Tumor necrosis factor‑α‑induced protein‑8 like 2 regulates lipopolysaccharide‑induced rat rheumatoid arthritis immune responses and is associated with Rac activation and interferon regulatory factor 3 phosphorylation

Abstract

The endogenously activated rheumatoid arthritis (RA) synovial fibroblasts (RSFs) are likely to be the key to curing the disease. RSFs express Toll‑like receptors (TLRs) rendering them prone to activation by exogenous and endogenous TLR ligands, resulting in the production of chemokines and cytokines Germline deletion of tumor necrosis factor‑α‑induced protein‑8 like 2 (TIPE2, also known as TNFAIP8L2) results in fatal inflammation and hypersensitivity to TLR and T cell receptor stimulation. The present study demonstrates an inverse association between TIPE2 and cytokine gene expression in RSFs following lipopolysaccharide (LPS) stimulation.
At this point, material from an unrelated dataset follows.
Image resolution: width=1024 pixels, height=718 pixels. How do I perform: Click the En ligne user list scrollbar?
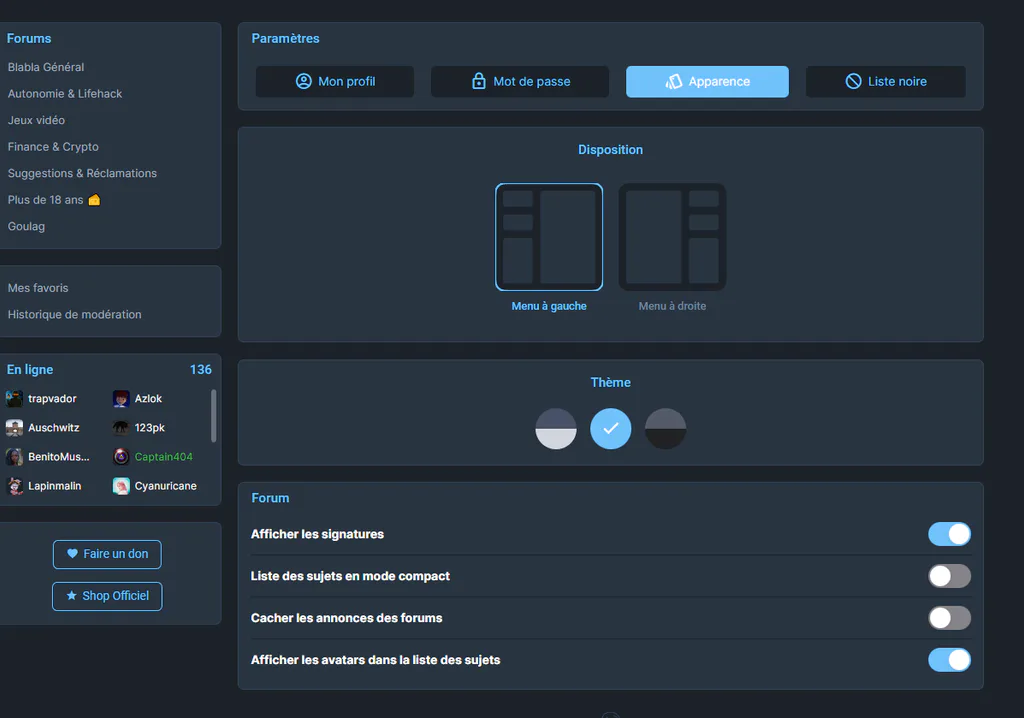pyautogui.click(x=214, y=416)
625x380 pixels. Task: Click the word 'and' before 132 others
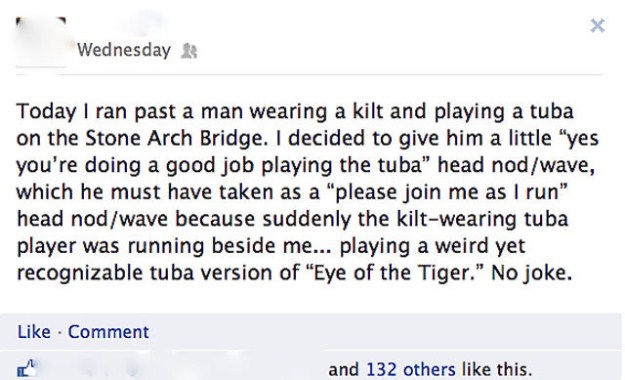pos(344,369)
Enhanced TIPE2 expression decreased Ras‑related C3 botulinum toxin substrate (Rac) activation and interferon regulatory factor 3 phosphorylation, and phosphoinositide 3‑kinase and Rac inhibition significantly diminished LPS‑induced cytokine gene expression in RSFs. In conclusion, the findings of the present study demonstrate that TIPE2 serves a negative role in activating the Rac signaling pathway and in the initiation of the immune response by decreasing the activity of proinflammatory cytokines. These results may be useful in designing novel strategies for the prevention and treatment of RA.